(EXERCISE INSTRUCTIONS)
Nothing should appear in the answer except the lines from the one containing "Image resolution: width=1399" through the end of the listing, repeated exactly.

(RECORD SET)
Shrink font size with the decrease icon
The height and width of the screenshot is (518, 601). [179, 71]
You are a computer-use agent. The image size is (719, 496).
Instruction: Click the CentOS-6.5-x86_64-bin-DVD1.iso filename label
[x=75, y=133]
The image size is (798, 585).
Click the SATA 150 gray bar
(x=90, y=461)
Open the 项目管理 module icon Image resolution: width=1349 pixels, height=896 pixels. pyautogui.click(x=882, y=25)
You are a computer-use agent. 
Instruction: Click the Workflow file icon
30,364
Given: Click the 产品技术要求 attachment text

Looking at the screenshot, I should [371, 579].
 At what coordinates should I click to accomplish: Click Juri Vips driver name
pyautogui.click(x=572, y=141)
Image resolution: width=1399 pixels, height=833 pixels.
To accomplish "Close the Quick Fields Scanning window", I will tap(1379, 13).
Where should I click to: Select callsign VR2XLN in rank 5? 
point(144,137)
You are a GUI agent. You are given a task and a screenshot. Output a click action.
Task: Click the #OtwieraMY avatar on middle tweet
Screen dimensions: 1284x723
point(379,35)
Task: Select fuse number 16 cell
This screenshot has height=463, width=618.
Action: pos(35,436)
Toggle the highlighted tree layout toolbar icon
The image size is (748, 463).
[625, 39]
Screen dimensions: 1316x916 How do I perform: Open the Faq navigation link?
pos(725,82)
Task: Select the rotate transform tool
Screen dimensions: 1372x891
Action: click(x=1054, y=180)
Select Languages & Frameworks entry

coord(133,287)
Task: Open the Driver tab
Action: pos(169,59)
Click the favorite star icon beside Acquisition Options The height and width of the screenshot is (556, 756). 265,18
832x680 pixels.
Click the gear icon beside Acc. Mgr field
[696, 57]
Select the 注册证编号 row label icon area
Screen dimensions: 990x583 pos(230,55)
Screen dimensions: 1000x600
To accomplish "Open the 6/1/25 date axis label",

(RESULT)
Image resolution: width=1399 pixels, height=833 pixels.
To accomplish "Close the Quick Fields Scanning window", I will tap(1379, 13).
Where should I click to: Select callsign VR2XLN in rank 5? 
point(144,137)
You are a GUI agent. You are given a task and a screenshot. Output a click action.
Task: Click the #OtwieraMY avatar on middle tweet
Screen dimensions: 1284x723
point(379,35)
Task: Select fuse number 16 cell
This screenshot has height=463, width=618.
Action: pos(35,436)
Toggle the highlighted tree layout toolbar icon
The image size is (748, 463).
[625, 39]
Screen dimensions: 1316x916 How do I perform: Open the Faq navigation link?
pos(725,82)
Task: Select the rotate transform tool
Screen dimensions: 1372x891
Action: click(x=1054, y=180)
Select Languages & Frameworks entry

coord(133,287)
Task: Open the Driver tab
Action: pos(169,59)
Click the favorite star icon beside Acquisition Options The height and width of the screenshot is (556, 756). 265,18
832x680 pixels.
Click the gear icon beside Acc. Mgr field
[696, 57]
Select the 注册证编号 row label icon area
Screen dimensions: 990x583 pos(230,55)
Screen dimensions: 1000x600
To accomplish "Open the 6/1/25 date axis label",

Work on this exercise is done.